A missing oxidation node in chlorine–sulfur chemical networks: Accurate spectroscopic signatures of Cl2S2O isomers

Sulfur-chlorine oxidation chemistry governs key processes in planetary atmospheres and irradiated astrophysical environments, yet the corresponding reaction networks remain molecularly incomplete because critical intermediates are highly reactive, spectroscopically unassigned, and experimentally elusive. Here, we identify Cl2S2O as a plausible missing oxidation node in sulfur-chlorine chemistry. We show that this molecular formula supports a compact but chemically diverse manifold of low-energy isomers that are viable products of chlorosulfane oxidation and compelling targets for spectroscopic detection.

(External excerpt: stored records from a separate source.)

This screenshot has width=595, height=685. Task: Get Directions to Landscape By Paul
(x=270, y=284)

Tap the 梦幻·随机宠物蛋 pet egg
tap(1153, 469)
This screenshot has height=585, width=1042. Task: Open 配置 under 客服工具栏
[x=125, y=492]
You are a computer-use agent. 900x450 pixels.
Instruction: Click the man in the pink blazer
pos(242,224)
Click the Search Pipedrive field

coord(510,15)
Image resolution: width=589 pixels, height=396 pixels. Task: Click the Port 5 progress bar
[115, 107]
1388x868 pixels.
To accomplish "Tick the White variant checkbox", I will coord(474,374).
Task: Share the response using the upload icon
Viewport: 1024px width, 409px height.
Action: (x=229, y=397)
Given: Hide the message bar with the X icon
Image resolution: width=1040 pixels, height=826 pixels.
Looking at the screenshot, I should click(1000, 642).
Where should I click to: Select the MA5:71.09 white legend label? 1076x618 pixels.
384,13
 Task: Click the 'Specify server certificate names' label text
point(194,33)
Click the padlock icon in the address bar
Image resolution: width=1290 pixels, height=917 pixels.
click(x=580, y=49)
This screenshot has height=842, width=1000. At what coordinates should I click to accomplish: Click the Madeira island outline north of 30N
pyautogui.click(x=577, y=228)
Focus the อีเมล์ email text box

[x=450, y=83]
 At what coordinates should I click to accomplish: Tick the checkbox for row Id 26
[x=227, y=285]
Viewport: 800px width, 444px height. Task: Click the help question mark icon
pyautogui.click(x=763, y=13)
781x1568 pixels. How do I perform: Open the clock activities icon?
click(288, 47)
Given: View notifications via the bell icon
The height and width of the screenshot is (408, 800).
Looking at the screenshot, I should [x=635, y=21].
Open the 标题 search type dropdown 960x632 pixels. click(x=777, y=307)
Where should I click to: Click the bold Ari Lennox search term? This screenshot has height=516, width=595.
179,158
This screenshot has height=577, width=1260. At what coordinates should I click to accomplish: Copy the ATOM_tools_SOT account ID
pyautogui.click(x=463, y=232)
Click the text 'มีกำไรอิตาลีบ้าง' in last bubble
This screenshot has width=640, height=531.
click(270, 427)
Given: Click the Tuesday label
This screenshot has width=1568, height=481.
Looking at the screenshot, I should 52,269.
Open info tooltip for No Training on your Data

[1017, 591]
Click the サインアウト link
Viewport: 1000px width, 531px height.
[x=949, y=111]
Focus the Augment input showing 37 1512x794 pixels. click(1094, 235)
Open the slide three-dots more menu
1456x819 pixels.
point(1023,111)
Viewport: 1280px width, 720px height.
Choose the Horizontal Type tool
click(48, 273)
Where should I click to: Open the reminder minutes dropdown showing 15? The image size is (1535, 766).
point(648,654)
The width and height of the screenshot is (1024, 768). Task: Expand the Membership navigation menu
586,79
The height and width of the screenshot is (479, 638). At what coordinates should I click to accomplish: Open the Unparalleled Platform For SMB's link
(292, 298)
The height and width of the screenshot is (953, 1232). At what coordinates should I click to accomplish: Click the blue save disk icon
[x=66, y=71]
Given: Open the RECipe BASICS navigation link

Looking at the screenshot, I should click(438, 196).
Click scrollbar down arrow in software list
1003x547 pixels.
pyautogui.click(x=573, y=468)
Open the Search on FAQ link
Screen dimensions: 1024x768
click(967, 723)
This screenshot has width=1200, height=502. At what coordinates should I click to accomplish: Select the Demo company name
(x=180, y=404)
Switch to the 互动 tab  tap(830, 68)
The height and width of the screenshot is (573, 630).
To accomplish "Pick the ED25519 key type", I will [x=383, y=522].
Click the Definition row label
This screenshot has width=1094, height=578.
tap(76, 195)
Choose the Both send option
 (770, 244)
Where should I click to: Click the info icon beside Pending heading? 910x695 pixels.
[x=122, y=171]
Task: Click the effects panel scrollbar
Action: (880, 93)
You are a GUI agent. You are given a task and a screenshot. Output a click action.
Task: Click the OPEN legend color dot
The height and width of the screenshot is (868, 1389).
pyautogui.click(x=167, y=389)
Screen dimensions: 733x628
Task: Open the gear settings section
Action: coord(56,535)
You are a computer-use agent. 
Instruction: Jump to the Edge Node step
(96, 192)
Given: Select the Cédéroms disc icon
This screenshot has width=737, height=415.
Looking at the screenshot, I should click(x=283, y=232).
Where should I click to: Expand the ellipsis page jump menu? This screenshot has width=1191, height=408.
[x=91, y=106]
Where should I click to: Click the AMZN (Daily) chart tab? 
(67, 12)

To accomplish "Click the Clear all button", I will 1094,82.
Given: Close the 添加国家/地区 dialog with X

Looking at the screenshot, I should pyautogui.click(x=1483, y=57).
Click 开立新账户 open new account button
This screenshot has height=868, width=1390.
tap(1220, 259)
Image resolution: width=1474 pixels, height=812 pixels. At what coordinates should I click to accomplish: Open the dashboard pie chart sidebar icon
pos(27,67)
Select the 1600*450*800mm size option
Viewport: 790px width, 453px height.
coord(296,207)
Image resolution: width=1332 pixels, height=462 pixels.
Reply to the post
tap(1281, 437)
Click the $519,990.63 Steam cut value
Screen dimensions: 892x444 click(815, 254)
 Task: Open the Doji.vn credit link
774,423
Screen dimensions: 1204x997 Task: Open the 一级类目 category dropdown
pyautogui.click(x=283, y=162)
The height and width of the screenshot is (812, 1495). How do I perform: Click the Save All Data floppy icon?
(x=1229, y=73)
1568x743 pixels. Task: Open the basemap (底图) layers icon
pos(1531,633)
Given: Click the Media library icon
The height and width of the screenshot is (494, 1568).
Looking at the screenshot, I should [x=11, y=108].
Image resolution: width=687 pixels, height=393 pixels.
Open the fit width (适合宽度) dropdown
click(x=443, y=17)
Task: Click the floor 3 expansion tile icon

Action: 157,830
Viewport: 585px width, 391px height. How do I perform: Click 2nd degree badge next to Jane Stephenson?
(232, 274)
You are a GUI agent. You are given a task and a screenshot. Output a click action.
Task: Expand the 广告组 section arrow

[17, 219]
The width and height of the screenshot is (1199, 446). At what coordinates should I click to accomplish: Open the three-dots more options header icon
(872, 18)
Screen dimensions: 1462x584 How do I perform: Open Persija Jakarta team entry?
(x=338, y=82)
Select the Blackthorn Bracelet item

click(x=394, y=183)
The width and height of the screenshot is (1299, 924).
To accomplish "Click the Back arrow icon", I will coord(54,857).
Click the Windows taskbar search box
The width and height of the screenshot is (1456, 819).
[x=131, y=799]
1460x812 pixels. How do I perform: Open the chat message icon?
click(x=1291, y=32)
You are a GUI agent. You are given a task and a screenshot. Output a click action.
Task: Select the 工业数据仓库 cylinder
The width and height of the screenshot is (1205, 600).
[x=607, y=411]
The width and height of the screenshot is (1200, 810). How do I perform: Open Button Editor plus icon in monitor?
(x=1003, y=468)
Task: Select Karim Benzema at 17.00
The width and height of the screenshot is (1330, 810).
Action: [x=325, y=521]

For such intrinsically transient species, predictive theoretical spectroscopy is not ancillary but essential, as it provides the only viable route to molecular-level characterization. Using a high-accuracy composite quantum-chemical framework combined with state-of-the-art anharmonic treatments, we deliver a complete multispectroscopic characterization of the three lowest-energy Cl2S2O isomers, encompassing rotational, vibrational, and electronic spectroscopic signatures. The resulting spectroscopic parameters reach near-observational accuracy and enable direct, vis-à-vis comparison with laboratory measurements and astronomical observations, thereby defining concrete molecular targets for radioastronomical searches and planetary atmospheric studies. More broadly, this work demonstrates how modern computational spectroscopy can actively complete chemical reaction networks by coupling multispectroscopic predictions with experiment and observation, advancing a circular astrochemical paradigm in which theory, laboratory spectroscopy, and astronomical detection jointly drive molecular discovery.